Bradley Cooper portrays Pat, a man with undiagnosed bipolar. Cooper’s performance finely balances Pat’s emotions into a complicated whole – his anger, passionate love, misery, optimism, are bundled together into a sympathetic character which isn’t weak. The comedy in his performance comes from the character’s bluntness as he asks the questions which polite society usually leaves unasked.
Jennifer Lawrence continues her run of great performances in the role of Tiffany, a young widower whose problems have led her to have a head first honesty alongside conflicting emotions of equal power and passion as Pat’s.
An on-screen chemistry succeeds or fails in how the leads interact. The relationship between Pat and Tiffany owes much to how Bradley Cooper and Jennifer Lawrence interact and, quite frankly, the chemistry between the two sizzles, particularly in the dance scenes between the pair which culminates in a competition which, despite the fact that Cooper and Lawrence have to portray two amateur dancers, has to go down as one of the energetic, life affirming and sexiest dance sequences that I’ve seen.
Pat’s parents are portrayed by Robert DeNiro and Jacki Weaver. DeNiro gives an edgy performance in the role of Pat Sr. feeding from the plot point that the character appears to be an obsessive compulsive, especially when it comes to his “job” as a bookmaker on Philadelphia Eagles games. Weaver portrays Dolores as a mother who simply wants the best for her son albeit in an overprotective manner.
Additional support comes from Chris Tucker making a witty, understated performance in the role of Pat’s fellow patient Danny, John Ortiz and Julia Stiles in the roles of Pat’s friend Ronnie and his wife Veronica, Shea Whigham as Pat’s brother Jake and Anupam Khmer in the role of Pat’s therapist Doctor Patel.
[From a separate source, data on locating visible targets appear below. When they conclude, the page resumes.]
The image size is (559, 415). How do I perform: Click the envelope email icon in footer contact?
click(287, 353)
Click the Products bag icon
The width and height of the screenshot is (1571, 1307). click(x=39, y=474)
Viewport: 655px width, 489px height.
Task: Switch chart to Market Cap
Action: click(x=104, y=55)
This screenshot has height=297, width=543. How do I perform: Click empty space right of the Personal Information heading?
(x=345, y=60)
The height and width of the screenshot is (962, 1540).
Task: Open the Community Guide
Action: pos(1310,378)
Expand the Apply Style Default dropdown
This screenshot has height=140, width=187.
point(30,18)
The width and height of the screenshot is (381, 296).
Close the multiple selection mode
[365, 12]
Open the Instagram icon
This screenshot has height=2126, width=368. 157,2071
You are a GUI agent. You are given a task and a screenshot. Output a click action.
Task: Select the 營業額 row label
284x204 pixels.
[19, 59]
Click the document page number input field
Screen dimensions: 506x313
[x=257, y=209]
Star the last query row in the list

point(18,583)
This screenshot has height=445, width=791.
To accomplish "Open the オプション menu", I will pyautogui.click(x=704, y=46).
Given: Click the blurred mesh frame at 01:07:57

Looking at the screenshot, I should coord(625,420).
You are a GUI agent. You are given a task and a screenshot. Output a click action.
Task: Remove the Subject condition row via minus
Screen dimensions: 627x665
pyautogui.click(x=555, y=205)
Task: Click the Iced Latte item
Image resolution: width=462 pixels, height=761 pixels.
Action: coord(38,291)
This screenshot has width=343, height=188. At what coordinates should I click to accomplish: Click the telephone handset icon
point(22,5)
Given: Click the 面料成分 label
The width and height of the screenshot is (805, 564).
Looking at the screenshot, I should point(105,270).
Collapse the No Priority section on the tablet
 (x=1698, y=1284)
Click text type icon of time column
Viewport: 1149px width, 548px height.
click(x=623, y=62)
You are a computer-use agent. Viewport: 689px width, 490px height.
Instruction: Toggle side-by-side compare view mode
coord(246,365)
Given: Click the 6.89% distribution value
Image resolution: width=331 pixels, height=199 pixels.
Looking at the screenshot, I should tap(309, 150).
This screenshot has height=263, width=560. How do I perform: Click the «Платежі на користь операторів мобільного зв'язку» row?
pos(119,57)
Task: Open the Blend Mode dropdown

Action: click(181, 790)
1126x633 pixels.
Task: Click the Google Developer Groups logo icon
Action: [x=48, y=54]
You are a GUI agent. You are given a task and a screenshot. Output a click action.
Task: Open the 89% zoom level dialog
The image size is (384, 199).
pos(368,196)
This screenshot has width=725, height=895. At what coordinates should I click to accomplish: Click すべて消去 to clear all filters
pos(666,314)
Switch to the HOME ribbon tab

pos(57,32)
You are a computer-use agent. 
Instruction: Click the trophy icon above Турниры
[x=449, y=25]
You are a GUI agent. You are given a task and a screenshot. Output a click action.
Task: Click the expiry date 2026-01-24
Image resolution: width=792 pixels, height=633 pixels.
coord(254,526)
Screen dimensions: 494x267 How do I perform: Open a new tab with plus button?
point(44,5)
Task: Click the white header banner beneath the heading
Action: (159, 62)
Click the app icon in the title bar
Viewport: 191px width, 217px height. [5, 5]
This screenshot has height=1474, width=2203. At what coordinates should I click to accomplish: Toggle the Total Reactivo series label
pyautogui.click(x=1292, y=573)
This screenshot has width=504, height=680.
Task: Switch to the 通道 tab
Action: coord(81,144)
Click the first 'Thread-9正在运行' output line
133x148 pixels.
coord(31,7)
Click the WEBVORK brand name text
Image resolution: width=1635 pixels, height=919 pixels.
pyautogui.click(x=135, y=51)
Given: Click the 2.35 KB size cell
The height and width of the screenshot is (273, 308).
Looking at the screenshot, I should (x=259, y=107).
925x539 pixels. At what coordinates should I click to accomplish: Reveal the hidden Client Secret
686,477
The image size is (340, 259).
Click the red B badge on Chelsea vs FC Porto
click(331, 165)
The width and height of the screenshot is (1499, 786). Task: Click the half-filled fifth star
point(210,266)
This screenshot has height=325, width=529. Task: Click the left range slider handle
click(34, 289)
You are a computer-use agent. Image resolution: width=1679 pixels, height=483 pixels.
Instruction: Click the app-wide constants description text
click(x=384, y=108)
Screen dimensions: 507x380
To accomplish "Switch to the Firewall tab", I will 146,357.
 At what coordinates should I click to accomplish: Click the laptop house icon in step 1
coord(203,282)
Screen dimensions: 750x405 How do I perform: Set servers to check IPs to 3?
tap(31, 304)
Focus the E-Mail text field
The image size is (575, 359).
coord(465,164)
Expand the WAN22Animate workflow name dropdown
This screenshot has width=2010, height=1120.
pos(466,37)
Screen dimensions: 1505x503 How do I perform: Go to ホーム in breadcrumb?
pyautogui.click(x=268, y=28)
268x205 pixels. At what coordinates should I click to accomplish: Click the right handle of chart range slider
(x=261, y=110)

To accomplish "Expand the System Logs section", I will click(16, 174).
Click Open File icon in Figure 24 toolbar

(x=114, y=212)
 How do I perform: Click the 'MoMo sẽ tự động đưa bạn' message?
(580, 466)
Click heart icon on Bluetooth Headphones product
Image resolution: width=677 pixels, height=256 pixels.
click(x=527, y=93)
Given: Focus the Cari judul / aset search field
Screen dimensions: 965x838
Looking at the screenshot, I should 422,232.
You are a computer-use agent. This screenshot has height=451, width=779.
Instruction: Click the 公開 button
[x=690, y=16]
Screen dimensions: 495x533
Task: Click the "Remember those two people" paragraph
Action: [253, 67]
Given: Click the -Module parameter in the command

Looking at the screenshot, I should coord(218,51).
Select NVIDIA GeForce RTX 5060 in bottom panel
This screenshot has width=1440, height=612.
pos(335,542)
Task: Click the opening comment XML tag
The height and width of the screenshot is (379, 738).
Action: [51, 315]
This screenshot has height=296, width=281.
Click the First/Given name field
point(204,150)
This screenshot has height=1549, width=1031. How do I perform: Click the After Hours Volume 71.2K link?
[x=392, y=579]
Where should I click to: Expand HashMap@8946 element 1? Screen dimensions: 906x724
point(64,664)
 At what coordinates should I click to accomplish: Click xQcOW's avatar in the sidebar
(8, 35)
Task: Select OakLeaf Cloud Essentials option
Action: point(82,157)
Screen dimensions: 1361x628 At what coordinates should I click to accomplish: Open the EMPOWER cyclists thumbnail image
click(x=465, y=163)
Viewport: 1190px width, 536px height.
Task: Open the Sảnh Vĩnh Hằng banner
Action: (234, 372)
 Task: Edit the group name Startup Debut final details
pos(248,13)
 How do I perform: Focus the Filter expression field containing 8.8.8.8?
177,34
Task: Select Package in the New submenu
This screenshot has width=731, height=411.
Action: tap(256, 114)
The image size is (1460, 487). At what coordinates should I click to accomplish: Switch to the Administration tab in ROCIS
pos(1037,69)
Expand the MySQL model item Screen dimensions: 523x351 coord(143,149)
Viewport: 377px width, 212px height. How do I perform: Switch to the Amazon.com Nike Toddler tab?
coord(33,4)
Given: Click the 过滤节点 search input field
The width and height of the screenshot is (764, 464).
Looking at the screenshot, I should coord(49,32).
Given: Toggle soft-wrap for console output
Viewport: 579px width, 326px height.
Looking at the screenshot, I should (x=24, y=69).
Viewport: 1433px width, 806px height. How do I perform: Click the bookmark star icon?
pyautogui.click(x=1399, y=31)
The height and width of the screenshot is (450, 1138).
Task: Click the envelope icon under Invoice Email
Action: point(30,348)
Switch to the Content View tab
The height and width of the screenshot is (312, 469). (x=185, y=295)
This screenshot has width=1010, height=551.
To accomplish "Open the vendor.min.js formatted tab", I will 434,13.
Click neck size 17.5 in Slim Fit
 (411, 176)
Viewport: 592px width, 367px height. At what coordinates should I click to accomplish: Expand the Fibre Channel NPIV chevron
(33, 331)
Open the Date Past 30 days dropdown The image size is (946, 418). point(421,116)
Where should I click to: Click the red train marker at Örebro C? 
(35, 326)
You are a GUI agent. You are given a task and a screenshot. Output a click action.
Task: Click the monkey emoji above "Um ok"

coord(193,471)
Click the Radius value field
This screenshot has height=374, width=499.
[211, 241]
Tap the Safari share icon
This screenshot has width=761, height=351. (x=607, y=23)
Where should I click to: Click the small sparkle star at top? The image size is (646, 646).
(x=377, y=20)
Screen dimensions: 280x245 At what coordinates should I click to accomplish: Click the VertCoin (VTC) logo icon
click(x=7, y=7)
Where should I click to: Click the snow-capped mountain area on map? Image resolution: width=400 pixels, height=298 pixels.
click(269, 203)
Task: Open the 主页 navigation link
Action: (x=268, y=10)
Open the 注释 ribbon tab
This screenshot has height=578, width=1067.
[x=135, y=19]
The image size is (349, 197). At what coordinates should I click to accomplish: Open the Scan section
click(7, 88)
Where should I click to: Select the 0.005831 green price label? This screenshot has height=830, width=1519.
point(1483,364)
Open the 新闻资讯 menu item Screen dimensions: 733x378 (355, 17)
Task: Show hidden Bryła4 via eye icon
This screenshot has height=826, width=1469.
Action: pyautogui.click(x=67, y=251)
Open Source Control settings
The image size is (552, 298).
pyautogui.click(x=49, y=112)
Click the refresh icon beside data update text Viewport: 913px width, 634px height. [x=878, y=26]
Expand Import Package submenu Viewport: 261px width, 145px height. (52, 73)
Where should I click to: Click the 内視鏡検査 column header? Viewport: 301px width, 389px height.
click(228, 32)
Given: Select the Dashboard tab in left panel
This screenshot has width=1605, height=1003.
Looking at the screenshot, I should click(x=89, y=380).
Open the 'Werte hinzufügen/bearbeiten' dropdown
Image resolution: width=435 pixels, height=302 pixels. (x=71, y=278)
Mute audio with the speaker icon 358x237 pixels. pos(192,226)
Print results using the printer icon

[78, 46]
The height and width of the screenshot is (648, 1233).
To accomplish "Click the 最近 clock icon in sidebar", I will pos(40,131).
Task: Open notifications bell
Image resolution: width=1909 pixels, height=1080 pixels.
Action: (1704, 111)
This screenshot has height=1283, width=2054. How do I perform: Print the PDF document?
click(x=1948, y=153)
However, I go back to the snappiness of the dialogue between Cooper and Lawrence as being the real soul of this film with raw emotion and humour in equal measure.
“Silver Linings Playbook” is being touted as THE feel good film for the year and based on this evidence I wouldn’t argue that point. Humour, emotion, beautiful cinematography and a killer soundtrack, particularly in the final dance number, makes this film a great film to go on a date to.